MiniCPM-V
MiniCPM-V copied to clipboard
[BUG] <title>模型文件中resampler.py的代码错误
是否已有关于该错误的issue或讨论? | Is there an existing issue / discussion for this?
- [x] 我已经搜索过已有的issues和讨论 | I have searched the existing issues / discussions
该问题是否在FAQ中有解答? | Is there an existing answer for this in FAQ?

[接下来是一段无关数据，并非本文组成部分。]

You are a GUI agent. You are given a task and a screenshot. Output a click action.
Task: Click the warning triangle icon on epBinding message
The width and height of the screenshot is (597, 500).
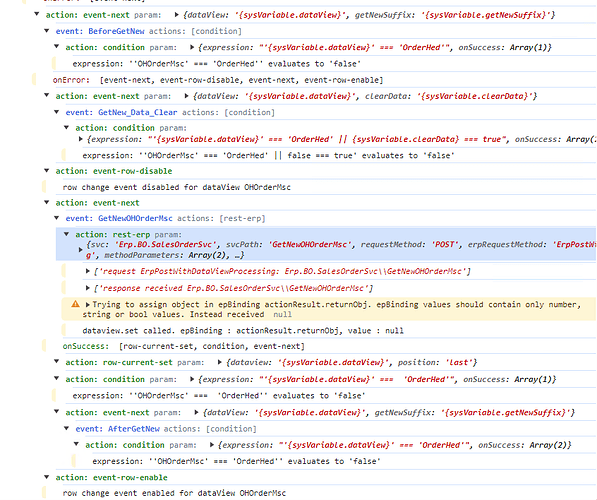tap(75, 304)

- [x] 我已经搜索过FAQ | I have searched FAQ
当前行为 | Current Behavior
def batch_attn_forward(self, q, k, v, pos_embed_temporal, temporal_ids, key_padding_mask):
bs = k.shape[0] # bs = k.shape[1]
if pos_embed_temporal:
k += torch.stack(pos_embed_temporal, dim=0)
bs = len(temporal_ids)
merge_k = []
merge_v = []
merge_key_padding_mask = []
start = 0
for tp in temporal_ids:
end = start + len(tp)
# # L * (end-start) * D -> (end-start) * L * D -> 1 * L*(end-start) * D
merge_k.append(k[:, start: end, :].permute(1, 0, 2).reshape(-1, self.embed_dim))
merge_v.append(v[:, start: end, :].permute(1, 0, 2).reshape(-1, self.embed_dim))
merge_key_padding_mask.append(key_padding_mask[start: end, :].reshape(-1, 1))
start = end
k = torch.nn.utils.rnn.pad_sequence(merge_k, batch_first=True, padding_value=0.0).permute(1, 0, 2) # L*(end-start)
v = torch.nn.utils.rnn.pad_sequence(merge_v, batch_first=True, padding_value=0.0).permute(1, 0, 2) # L*(end-start)
key_padding_mask = torch.nn.utils.rnn.pad_sequence(merge_key_padding_mask, batch_first=True, padding_value=True).squeeze(-1)
out = self.attn(
self._repeat(q, bs), # Q * B * D
k, # L * B * D + L * B * D
v,
key_padding_mask=key_padding_mask)[0]
return out
期望行为 | Expected Behavior
这里第一行代码bs应该是k.shape[1],如果外部没有传入temporal_ids,bs就会出现错误,被设置成图像token的长度
复现方法 | Steps To Reproduce
No response
运行环境 | Environment
- OS:
- Python:
- Transformers:
- PyTorch:
- CUDA (`python -c 'import torch; print(torch.version.cuda)'`):
备注 | Anything else?
No response
huggingface仓库的代码已经修复了这个文图
你好,可以更新一下 huggingface 仓库的最新代码